*** Given records ***

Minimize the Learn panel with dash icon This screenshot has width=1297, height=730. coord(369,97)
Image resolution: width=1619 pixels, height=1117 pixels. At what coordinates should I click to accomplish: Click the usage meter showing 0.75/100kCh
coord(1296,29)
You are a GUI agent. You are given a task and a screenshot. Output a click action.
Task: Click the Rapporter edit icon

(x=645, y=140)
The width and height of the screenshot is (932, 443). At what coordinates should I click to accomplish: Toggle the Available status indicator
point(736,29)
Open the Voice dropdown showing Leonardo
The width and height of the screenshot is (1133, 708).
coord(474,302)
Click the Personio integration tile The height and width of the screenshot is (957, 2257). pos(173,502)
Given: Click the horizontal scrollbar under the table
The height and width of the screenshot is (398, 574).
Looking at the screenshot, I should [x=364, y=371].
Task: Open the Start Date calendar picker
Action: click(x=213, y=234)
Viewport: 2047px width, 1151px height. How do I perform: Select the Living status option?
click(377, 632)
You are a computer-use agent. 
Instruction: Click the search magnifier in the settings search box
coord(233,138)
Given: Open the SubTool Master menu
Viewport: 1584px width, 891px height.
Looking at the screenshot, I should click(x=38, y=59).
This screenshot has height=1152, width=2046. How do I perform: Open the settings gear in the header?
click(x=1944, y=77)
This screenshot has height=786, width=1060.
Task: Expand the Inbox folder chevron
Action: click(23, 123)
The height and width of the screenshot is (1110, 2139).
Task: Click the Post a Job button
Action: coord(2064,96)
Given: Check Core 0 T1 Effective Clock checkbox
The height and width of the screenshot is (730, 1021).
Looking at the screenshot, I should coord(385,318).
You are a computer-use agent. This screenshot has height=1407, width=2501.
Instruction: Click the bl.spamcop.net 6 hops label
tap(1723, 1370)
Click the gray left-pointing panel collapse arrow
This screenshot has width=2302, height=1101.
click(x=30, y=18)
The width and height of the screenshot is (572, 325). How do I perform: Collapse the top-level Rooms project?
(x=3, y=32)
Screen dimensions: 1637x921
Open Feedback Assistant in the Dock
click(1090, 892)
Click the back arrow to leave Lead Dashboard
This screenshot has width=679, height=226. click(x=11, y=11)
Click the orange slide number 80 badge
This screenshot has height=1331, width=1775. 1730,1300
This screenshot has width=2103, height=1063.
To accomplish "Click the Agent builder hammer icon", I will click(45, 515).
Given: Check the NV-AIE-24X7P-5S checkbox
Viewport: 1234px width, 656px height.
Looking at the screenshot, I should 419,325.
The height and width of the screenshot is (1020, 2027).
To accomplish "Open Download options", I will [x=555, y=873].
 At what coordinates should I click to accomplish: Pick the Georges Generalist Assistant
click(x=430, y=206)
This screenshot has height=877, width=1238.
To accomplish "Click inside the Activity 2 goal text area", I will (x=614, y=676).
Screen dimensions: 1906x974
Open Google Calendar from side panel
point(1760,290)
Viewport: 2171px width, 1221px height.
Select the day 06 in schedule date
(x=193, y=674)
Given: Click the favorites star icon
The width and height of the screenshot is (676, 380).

*** End of Given records ***

Problem:
Every line containing the string "Check" should be pulled from the listing and copied.

Answer space:
Given: Check Core 0 T1 Effective Clock checkbox
Given: Check the NV-AIE-24X7P-5S checkbox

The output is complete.